Whenever a line in the entries below includes the string "Најновије", count that line. Report the total alone.

START Data provided

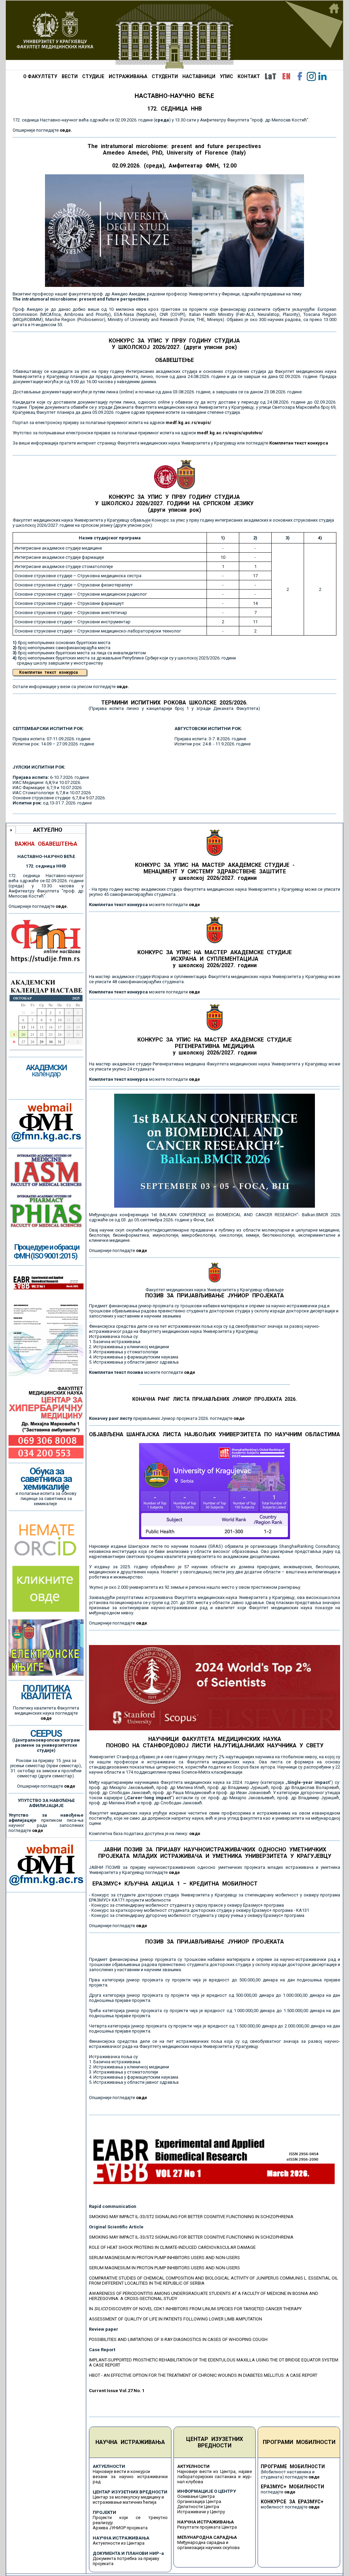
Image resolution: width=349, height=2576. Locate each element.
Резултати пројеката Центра (207, 2527)
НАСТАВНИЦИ (198, 76)
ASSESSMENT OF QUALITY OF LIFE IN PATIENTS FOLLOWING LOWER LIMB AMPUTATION (175, 2319)
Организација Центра (199, 2501)
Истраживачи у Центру (201, 2511)
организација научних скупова (208, 2547)
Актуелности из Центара (119, 2543)
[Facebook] (300, 76)
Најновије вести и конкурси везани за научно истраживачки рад (130, 2476)
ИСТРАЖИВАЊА (128, 76)
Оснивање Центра (196, 2496)
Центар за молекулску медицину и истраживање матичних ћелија (128, 2499)
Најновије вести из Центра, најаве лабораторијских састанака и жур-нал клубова (214, 2476)
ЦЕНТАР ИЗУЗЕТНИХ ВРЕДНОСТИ (214, 2442)
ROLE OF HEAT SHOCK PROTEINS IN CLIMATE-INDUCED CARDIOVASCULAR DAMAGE (172, 2247)
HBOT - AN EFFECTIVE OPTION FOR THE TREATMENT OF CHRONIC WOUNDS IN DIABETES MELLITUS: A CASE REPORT (203, 2375)
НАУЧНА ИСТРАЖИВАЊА (130, 2442)
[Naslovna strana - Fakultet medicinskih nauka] (174, 35)
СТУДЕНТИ (165, 76)
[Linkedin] (322, 76)
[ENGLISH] (286, 76)
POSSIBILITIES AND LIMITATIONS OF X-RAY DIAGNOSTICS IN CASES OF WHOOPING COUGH (178, 2339)
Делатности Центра (198, 2506)
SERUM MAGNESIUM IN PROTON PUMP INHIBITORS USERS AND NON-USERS (164, 2257)
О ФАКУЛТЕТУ (40, 76)
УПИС (226, 76)
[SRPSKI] (270, 76)
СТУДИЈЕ (93, 76)
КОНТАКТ (249, 76)
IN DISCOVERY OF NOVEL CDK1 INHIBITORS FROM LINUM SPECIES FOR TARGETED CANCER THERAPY (195, 2308)
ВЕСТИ (70, 76)
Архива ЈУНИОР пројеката (120, 2527)
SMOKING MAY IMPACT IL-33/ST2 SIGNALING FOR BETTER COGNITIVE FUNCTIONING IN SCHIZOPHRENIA (191, 2216)
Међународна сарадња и (202, 2542)
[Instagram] (311, 76)
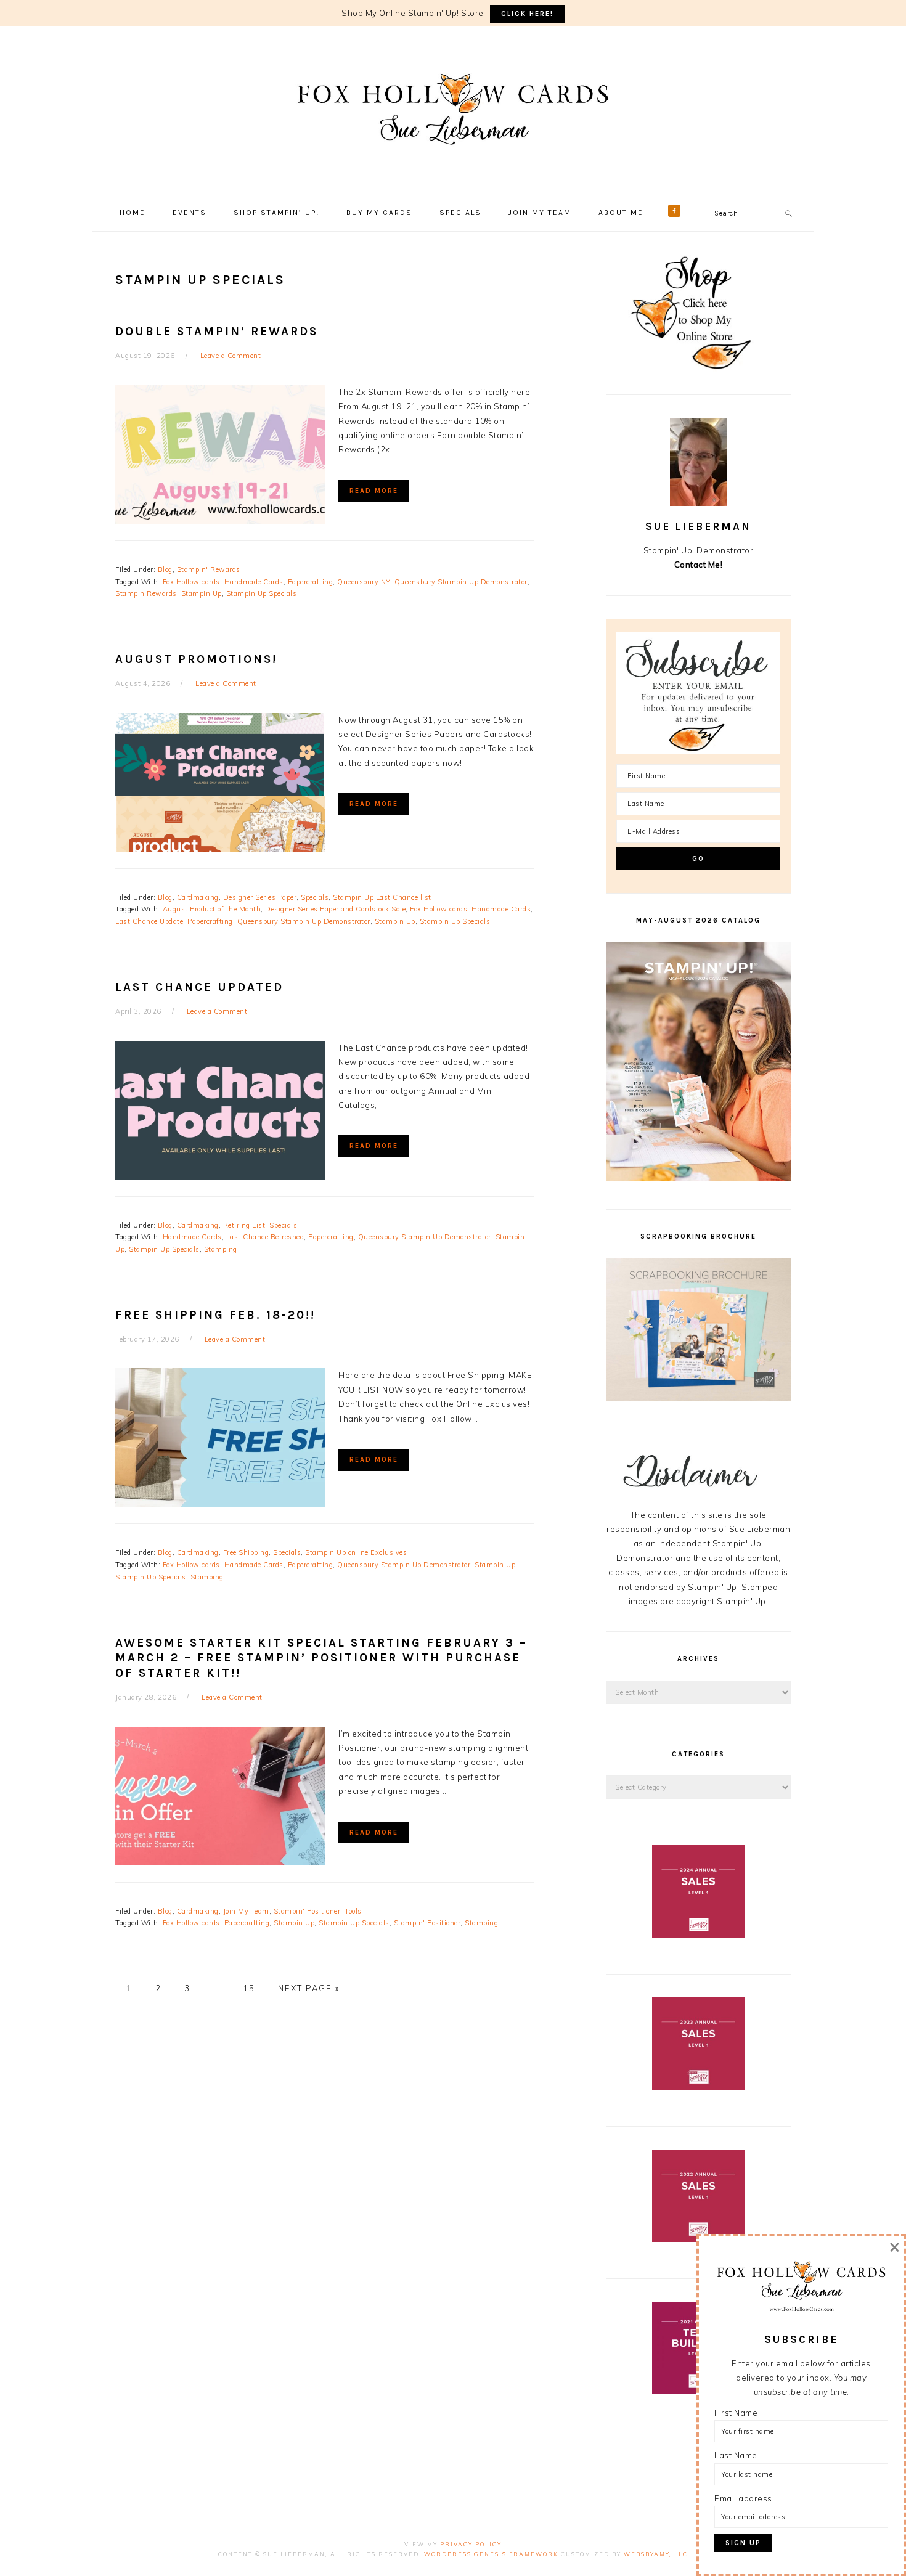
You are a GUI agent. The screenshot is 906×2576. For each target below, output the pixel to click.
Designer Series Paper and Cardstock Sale (335, 909)
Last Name (735, 2455)
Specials (315, 897)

END Data provided

*Solution:*
2